Sie sind so klein, die sechs- bis achtjährigen Mädchen, die nach dem Rhythmus einer lustigen Volksmusik in langer Reihe quer durch den Raum hüpfen, geführt von Karin Eckstein, ihrer Ballett- Lehrerin. Manche der Mädchen bewegen sich graziös wie Elfen, andere taumeln noch ein bißchen, bei dem Versuch, die Arme im Hüpfen seitlich abzuspreizen und auch noch die Beine vorzuwerfen. Wie Vögelchen, die das Fliegen lernen.

„Jetzt schnaufen wir erstmal durch“, sagt Frau Eckstein, und die Kleinen nehmen das Angebot gerne an, bevor sie sich alle in dem Gymnastikraum an die Holzstangen stellen, um die klassischen Ballettpositionen zu üben. Da aber gibt es Gedrängel, jede möchte einen Platz vor dem Spiegel haben, aber der reicht nun mal nicht. „Mäuschen, nächstes Mal...“ — und das „Mäuschen“ fügt sich und stellt sich auf, „wie eine Perle“ und „mit dem Gesicht zur Stange, dann kannst du nur dir selbst die Zunge rausstecken...“.

Karin Eckstein ist nett und streng zugleich, und beides ist auch gleichermaßen wichtig. Die Mädchen sind quirlig und oft ohne Absicht unaufmerksam. Zugleich aber müssen sie viel lernen. Es gibt fünf Grundpositionen für Arm- und Beinhaltung, die in ruhigem Fluß hintereinander ausgeführt werden sollen und außerdem noch französische Namen haben...

Aufgabenteile:
1/ Gib aus dem Text über die Ballettstunde den Abschnitt, der mit den Worten „Karin Eckstein ist“ beginnt und mit „französische Namen haben...“ endet, erneut wieder und tausche dabei „streng“ gegen „geduldig“ aus.
2/ Übersetze den Satz „Die Mädchen sind quirlig und oft ohne Absicht unaufmerksam.“ aus dem Text über die Ballettstunde ins Englische.
3/ Setze den Text über die Ballettstunde im Anschluss an seinen letzten Satz fort.

Datenauflistung:

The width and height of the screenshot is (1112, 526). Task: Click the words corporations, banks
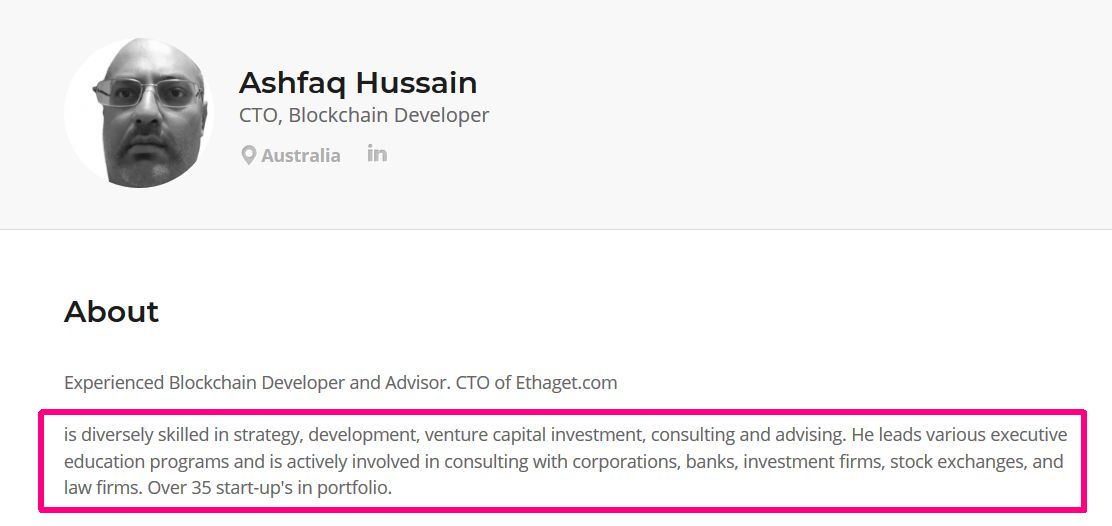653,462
...
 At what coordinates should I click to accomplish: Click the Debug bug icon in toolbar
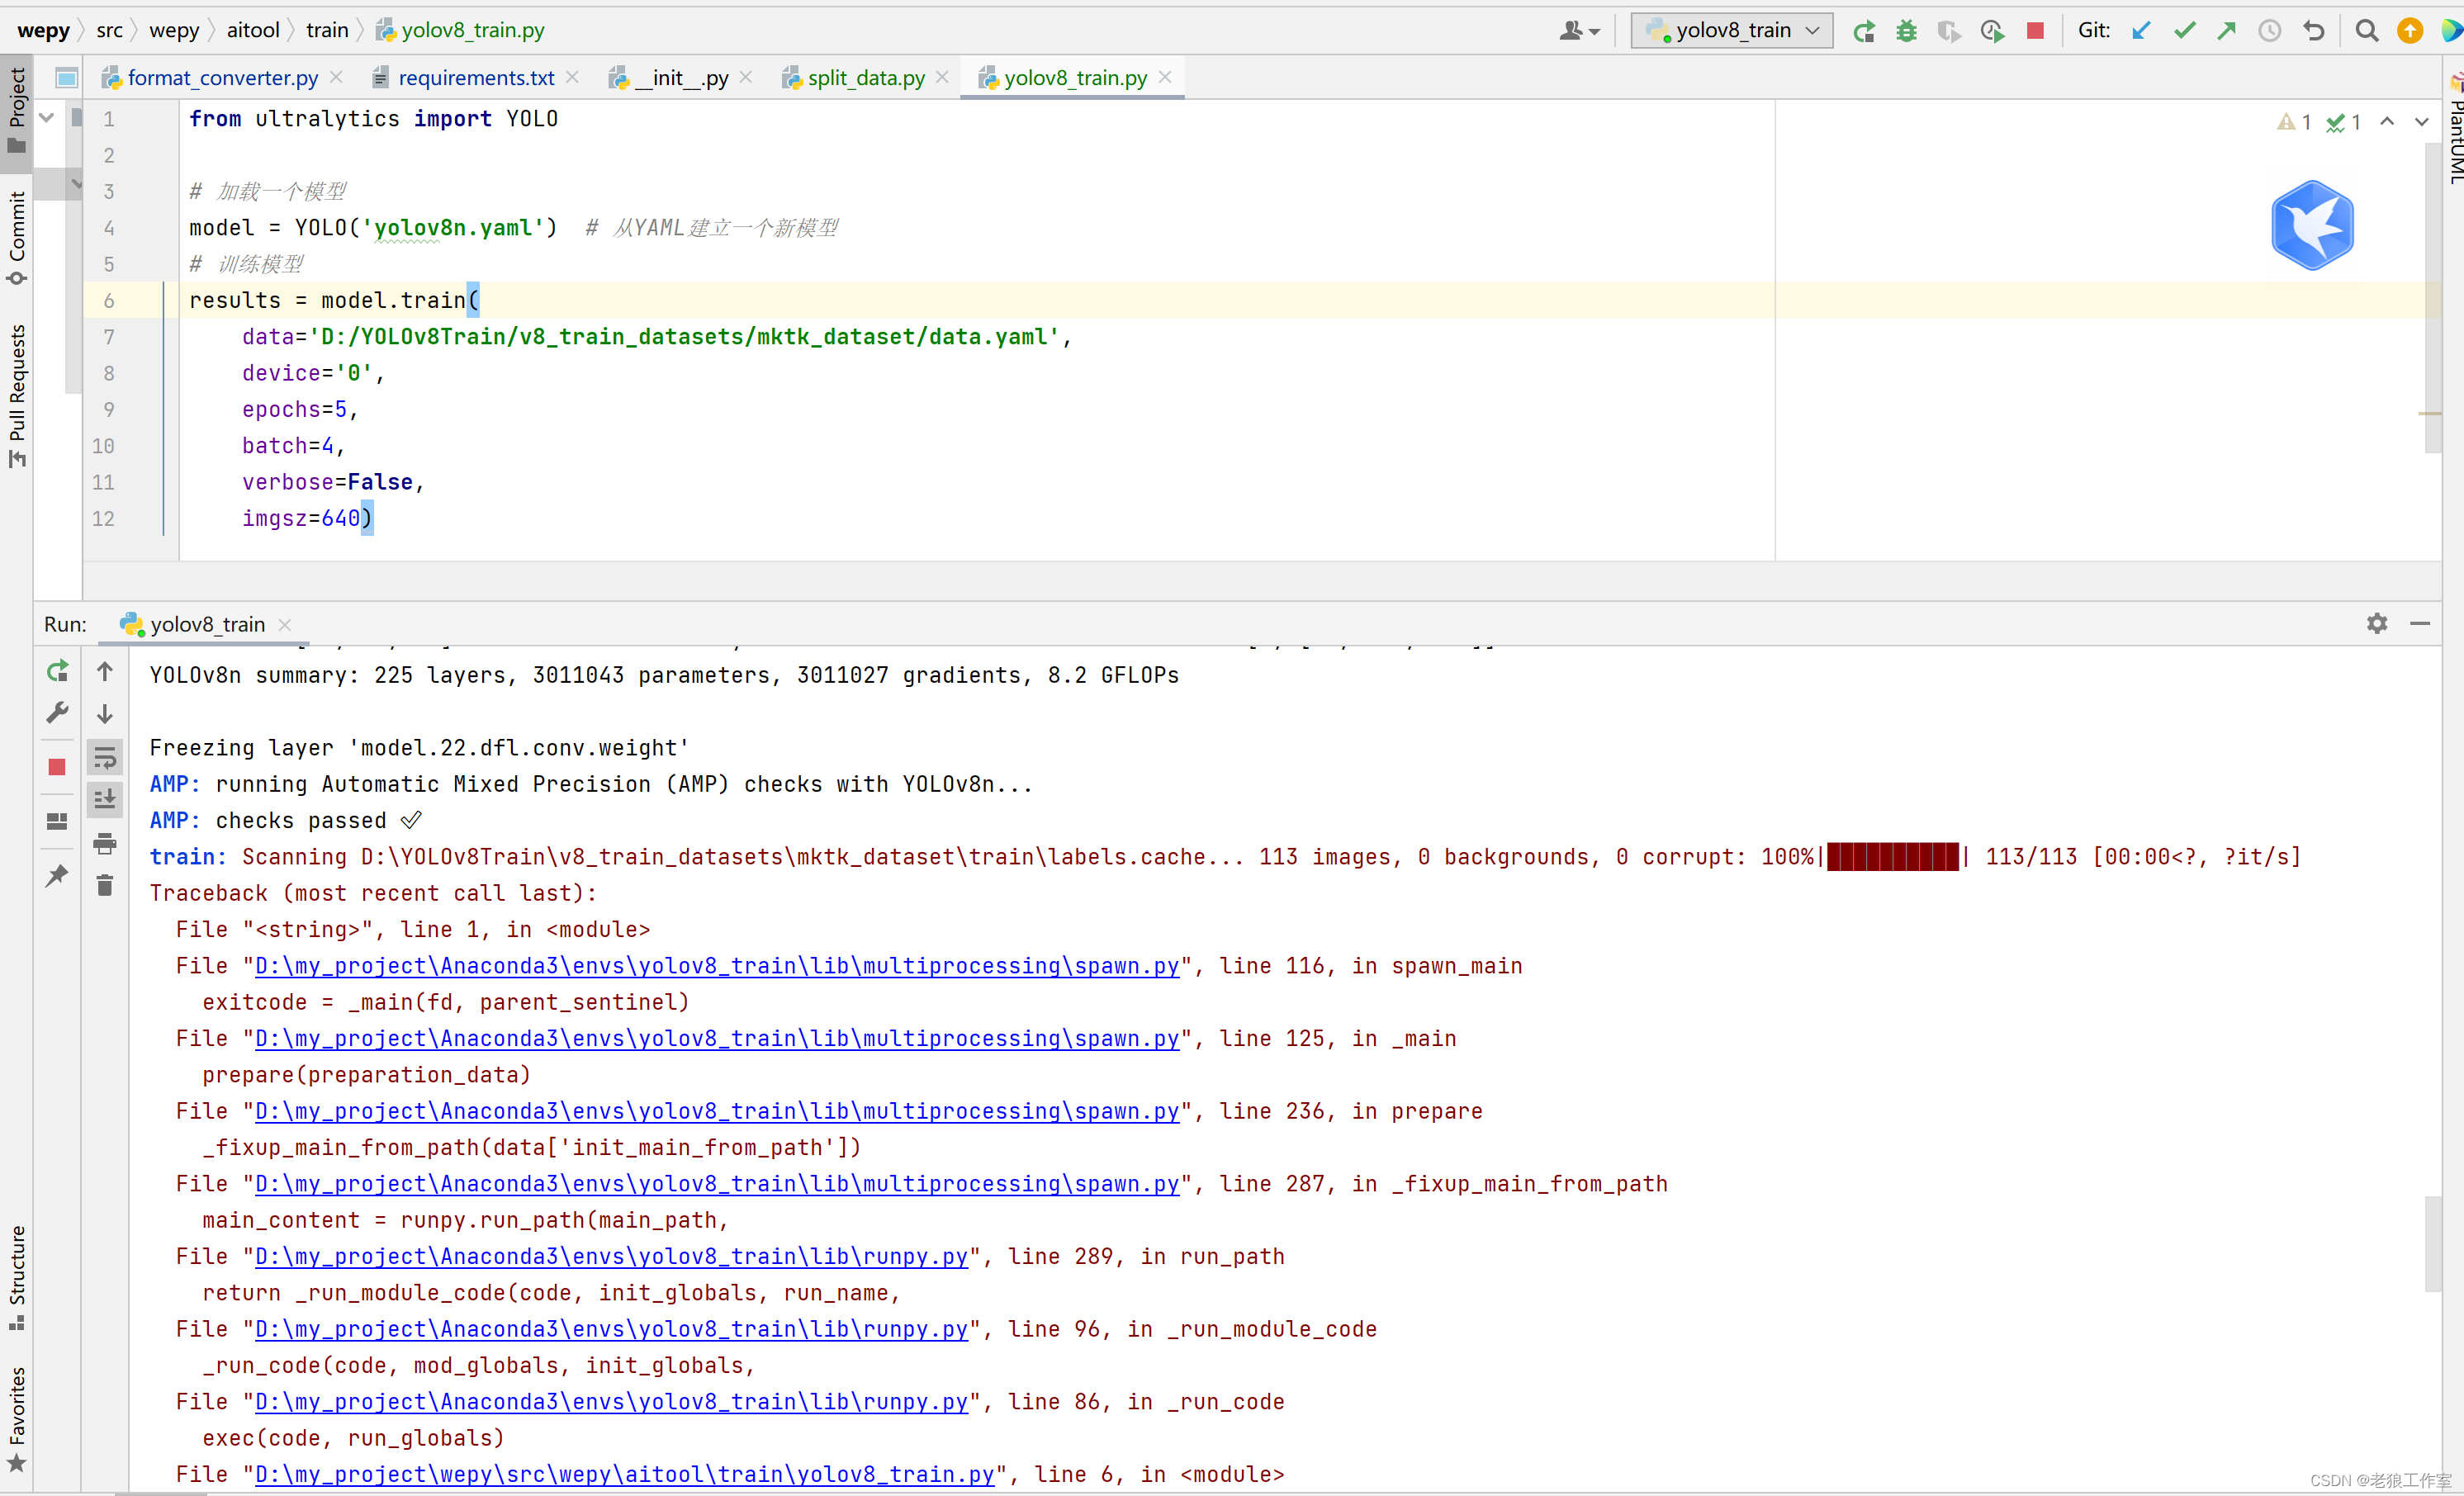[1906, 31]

Lösungen:
1/
Karin Eckstein ist nett und geduldig zugleich, und beides ist auch gleichermaßen wichtig. Die Mädchen sind quirlig und oft ohne Absicht unaufmerksam. Zugleich aber müssen sie viel lernen. Es gibt fünf Grundpositionen für Arm- und Beinhaltung, die in ruhigem Fluß hintereinander ausgeführt werden sollen und außerdem noch französische Namen haben...

2/ The girls are lively and often inattentive without meaning to be.

3/
„Bras bas“ (Arme unten) ist die Ausgangsposition für die Arme: Ganz gerade stehen, Po und Bauch einziehen, und —“Rebecca, geh aus dem Rundrücken raus!“ — „Degage“ heißt das Hinübergleiten in die nächste Position: Arme im Halbkreis vor, als ob man einen großen Korbball hält, die Handflächen nach innen und den Kopf geneigt, denn: „Augen und Handflächen sind die engsten Freunde“.

Mozart erklingt aus dem Kassettenrecorder (der die traditionelle Original-Klavierbegleitung ersetzt), und schon bewegen sich die Mädchen nach einem von uralt her vertrautem Muster. Hellblaue Gymnastikanzüge tragen die meisten, dazu durchsichtig weiße Strumpfhosen und rosa „Ballettschläppchen“. Die Ballettschuhe mit verstärkter Spitze gibt es erst im Teenialter, denn zum Spitzentanz sind die Kinderzehenknorpel noch viel zu weich.

Überhaupt geht es in diesen Kinderballettkursen keineswegs um frühen Leistungssport. „Der Markt ist übervoll von Tänzerinnen, und es gibt nichts Schlimmeres, als wenn junge Menschen sich mit falschen Hoffnungen auf so ein Spezialgebiet festlegen und ihren Körper und ihr Leben verpfuschen“, sagt Karin Eckstein. Sie versteht ihren Unterricht als „edles Hobby“, das den Körper beweglich hält und Haltungsschäden vermeiden hilft.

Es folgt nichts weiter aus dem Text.